Please reproduce the data below exactly, from the first line through the line containing "Open the Поля", and leave every later line out.

##########

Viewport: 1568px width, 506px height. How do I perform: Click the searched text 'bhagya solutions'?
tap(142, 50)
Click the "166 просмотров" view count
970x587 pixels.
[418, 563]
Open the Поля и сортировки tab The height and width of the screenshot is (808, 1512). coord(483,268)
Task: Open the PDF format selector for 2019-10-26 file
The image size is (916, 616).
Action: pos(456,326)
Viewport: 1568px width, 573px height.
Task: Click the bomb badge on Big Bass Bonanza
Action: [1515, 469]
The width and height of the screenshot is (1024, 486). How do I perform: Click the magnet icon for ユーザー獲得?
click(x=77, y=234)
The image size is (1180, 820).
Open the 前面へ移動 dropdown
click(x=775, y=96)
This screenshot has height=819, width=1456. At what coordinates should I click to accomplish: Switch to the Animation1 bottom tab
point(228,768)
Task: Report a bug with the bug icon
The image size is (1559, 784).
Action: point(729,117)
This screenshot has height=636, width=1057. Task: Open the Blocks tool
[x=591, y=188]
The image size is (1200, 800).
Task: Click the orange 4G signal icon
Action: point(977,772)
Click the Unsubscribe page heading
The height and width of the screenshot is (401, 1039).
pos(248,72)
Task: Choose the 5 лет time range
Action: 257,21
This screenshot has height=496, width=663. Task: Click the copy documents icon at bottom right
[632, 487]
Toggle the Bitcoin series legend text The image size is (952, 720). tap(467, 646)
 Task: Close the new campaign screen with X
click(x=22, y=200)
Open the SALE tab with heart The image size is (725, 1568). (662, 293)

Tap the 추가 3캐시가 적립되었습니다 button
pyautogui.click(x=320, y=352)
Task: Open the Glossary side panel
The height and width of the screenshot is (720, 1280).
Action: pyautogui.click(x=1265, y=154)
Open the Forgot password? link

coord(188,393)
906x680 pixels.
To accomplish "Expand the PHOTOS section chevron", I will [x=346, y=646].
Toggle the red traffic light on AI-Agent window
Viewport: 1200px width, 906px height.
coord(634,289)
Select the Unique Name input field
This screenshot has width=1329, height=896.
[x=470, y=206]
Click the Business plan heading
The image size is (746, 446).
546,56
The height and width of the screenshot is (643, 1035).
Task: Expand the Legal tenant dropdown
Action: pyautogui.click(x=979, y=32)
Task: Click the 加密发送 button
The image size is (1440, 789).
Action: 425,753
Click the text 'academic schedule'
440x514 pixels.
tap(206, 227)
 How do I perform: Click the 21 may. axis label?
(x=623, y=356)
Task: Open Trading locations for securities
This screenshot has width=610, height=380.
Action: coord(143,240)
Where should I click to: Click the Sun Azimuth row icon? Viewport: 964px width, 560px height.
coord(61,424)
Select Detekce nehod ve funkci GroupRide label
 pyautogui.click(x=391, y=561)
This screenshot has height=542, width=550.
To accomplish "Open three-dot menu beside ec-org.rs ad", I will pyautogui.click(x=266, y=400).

##########

#### [RESPONSE FOR THIS EXERCISE]
Viewport: 1568px width, 506px height. How do I perform: Click the searched text 'bhagya solutions'?
tap(142, 50)
Click the "166 просмотров" view count
970x587 pixels.
[418, 563]
Open the Поля и сортировки tab The height and width of the screenshot is (808, 1512). coord(483,268)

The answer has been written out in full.